TASK GOAL – Show every line of the records below that contains the word "logo", copying each line in full.

··· INPUT DATA

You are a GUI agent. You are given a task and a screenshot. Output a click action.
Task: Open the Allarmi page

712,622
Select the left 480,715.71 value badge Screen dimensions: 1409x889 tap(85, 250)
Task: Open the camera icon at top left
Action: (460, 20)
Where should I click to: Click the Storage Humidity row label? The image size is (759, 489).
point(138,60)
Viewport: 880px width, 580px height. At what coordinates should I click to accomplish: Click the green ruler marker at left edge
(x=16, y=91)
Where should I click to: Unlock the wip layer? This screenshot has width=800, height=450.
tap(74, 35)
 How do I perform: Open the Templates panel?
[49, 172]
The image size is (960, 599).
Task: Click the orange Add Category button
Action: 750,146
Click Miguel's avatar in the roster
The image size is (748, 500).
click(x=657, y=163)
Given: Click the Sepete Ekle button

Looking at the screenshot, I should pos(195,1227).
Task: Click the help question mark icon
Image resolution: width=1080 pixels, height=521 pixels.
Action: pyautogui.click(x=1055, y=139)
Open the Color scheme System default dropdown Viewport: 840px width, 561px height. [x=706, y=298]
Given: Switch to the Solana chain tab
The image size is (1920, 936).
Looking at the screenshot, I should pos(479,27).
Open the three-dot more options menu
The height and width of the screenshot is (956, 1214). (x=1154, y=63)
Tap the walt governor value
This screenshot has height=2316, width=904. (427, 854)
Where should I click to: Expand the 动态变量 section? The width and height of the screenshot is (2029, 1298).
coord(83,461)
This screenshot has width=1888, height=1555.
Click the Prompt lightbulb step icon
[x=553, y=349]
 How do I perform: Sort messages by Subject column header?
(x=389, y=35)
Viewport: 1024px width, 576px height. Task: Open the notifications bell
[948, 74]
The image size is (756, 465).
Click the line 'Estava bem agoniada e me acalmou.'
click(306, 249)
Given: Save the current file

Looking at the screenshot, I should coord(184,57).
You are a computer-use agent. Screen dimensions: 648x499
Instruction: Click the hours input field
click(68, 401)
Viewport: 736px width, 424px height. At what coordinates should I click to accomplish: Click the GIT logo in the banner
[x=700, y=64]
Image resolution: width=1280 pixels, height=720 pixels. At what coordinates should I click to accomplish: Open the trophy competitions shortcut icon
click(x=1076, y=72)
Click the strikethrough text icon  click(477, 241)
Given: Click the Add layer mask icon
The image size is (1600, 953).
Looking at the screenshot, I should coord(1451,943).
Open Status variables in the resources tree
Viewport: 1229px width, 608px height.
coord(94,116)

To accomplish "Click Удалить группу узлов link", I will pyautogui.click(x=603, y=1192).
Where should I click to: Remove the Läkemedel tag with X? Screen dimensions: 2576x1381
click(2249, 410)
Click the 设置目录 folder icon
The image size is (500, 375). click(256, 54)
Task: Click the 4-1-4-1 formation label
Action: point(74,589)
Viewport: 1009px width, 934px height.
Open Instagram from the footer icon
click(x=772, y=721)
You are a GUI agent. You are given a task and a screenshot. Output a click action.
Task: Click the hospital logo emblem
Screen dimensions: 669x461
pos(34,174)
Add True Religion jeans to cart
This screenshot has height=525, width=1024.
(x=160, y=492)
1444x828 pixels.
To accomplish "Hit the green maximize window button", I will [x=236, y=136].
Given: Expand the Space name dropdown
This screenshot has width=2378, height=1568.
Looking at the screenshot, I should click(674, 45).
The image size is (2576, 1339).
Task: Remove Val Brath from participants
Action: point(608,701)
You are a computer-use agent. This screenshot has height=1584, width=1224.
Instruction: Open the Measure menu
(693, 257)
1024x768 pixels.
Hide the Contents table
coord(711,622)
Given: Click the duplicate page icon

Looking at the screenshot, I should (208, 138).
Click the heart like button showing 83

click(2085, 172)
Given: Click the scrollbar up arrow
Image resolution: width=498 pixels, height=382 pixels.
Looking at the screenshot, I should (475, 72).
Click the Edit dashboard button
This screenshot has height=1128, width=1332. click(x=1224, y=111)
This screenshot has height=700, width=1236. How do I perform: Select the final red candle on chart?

······

SOLUTION TO THE PROBLEM –
Viewport: 736px width, 424px height. At what coordinates should I click to accomplish: Click the GIT logo in the banner
Task: Click the hospital logo emblem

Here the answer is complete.